## [Task to complete]
Check each line of the data below for the word "screenshot", then extract the ones that have it.

## [Extracted records]
◆ ◆ ◆ ◆ ◆ ◆ ◆
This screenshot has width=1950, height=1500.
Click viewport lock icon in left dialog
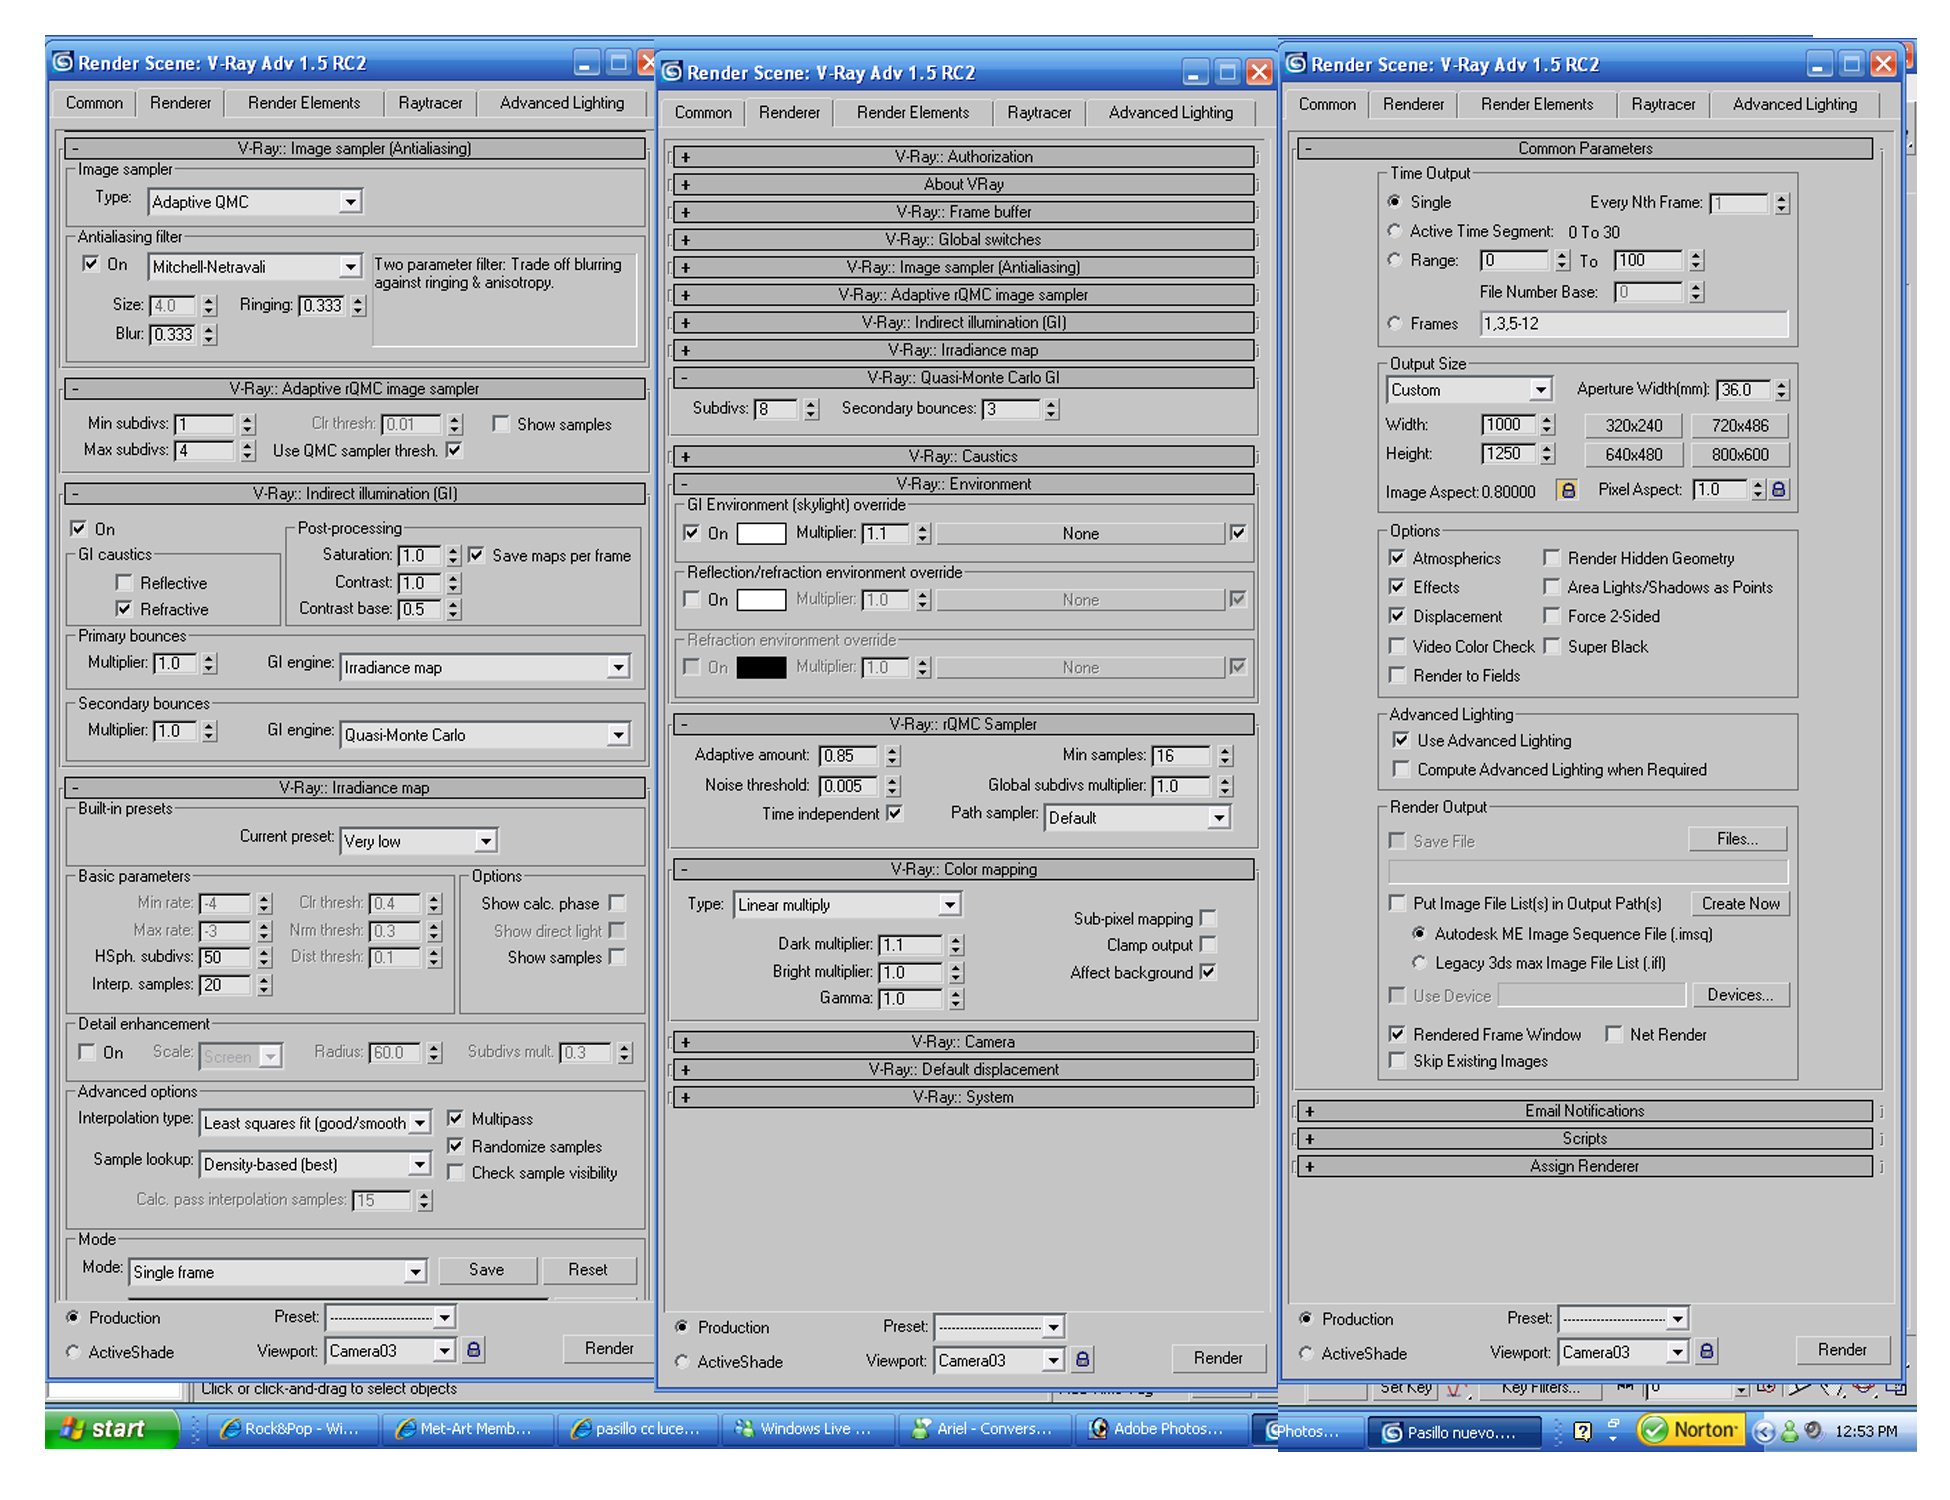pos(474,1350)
◆ ◆ ◆ ◆ ◆ ◆ ◆
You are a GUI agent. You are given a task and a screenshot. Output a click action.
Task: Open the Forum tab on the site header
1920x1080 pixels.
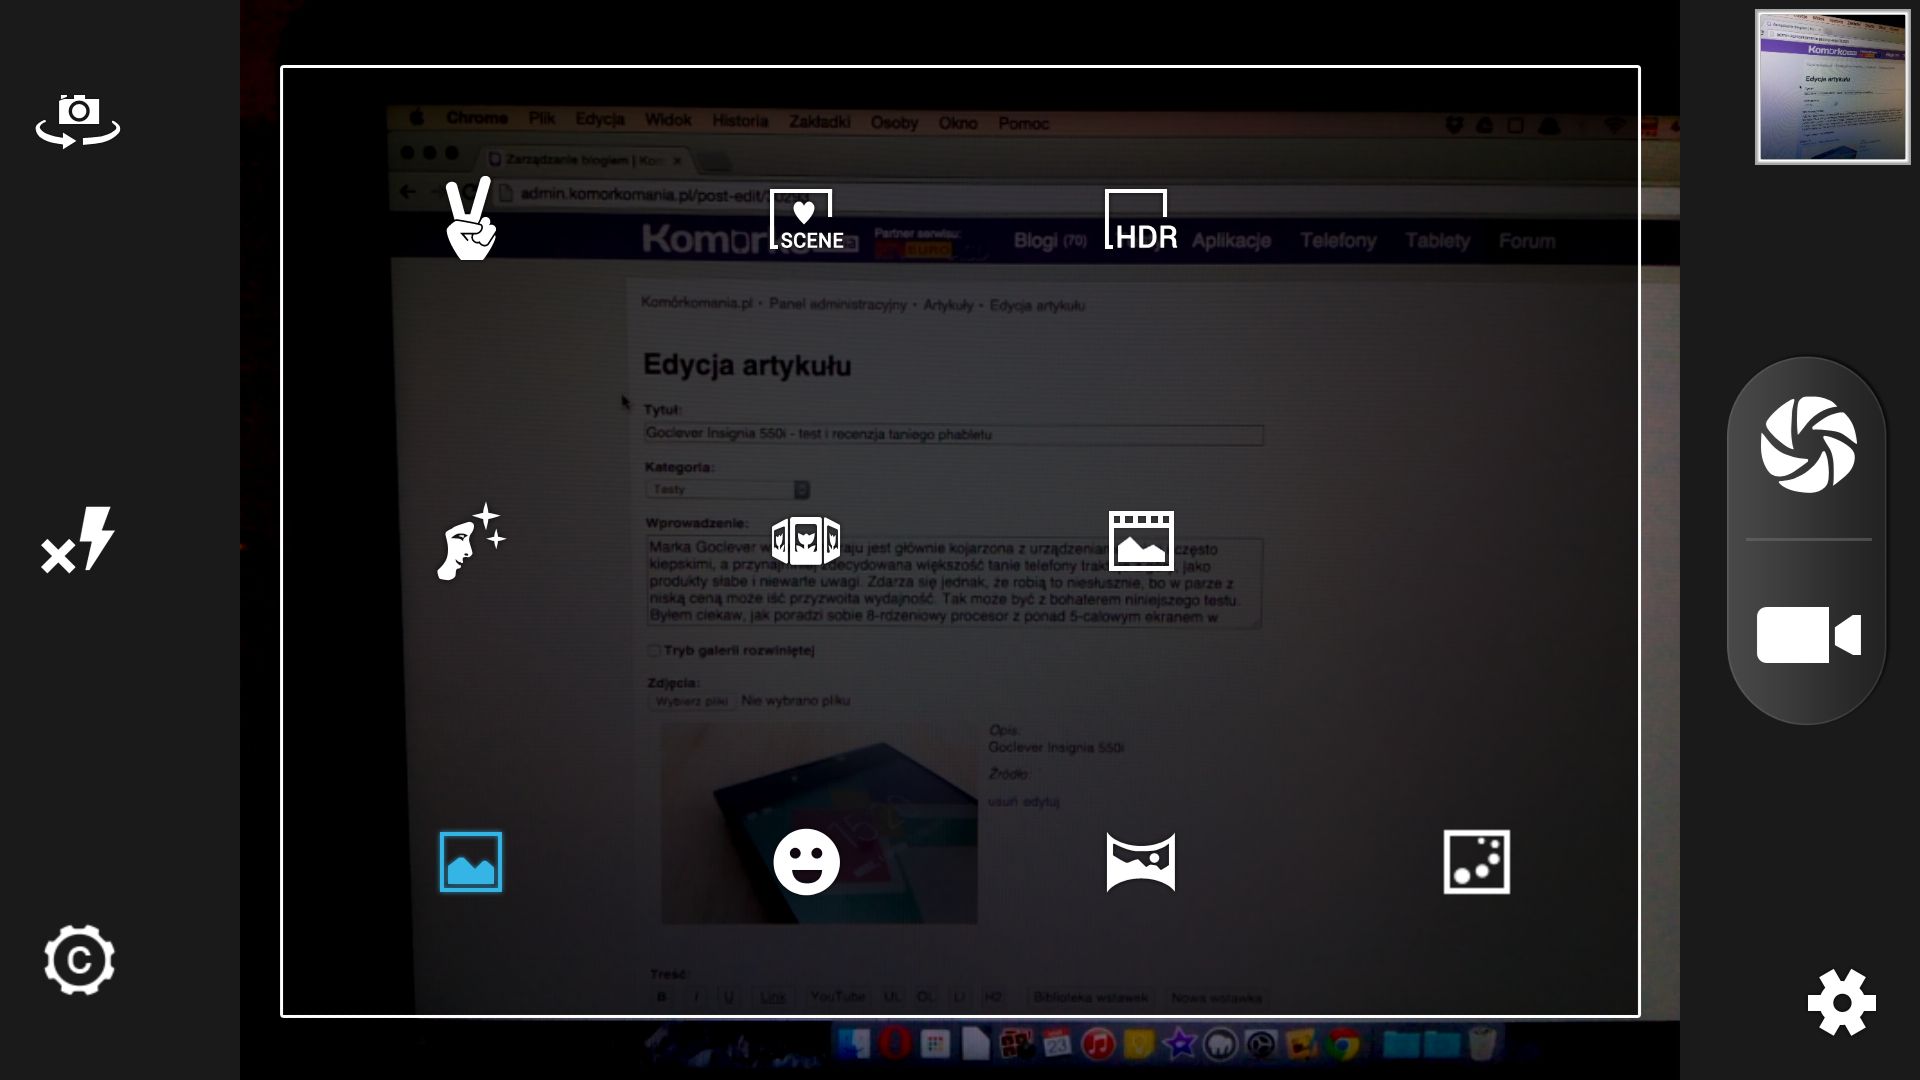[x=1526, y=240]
◆ ◆ ◆ ◆ ◆ ◆ ◆
## [Problem solution]
This screenshot has width=1950, height=1500.
You are a GUI agent. You are given a task and a screenshot. Output a click action.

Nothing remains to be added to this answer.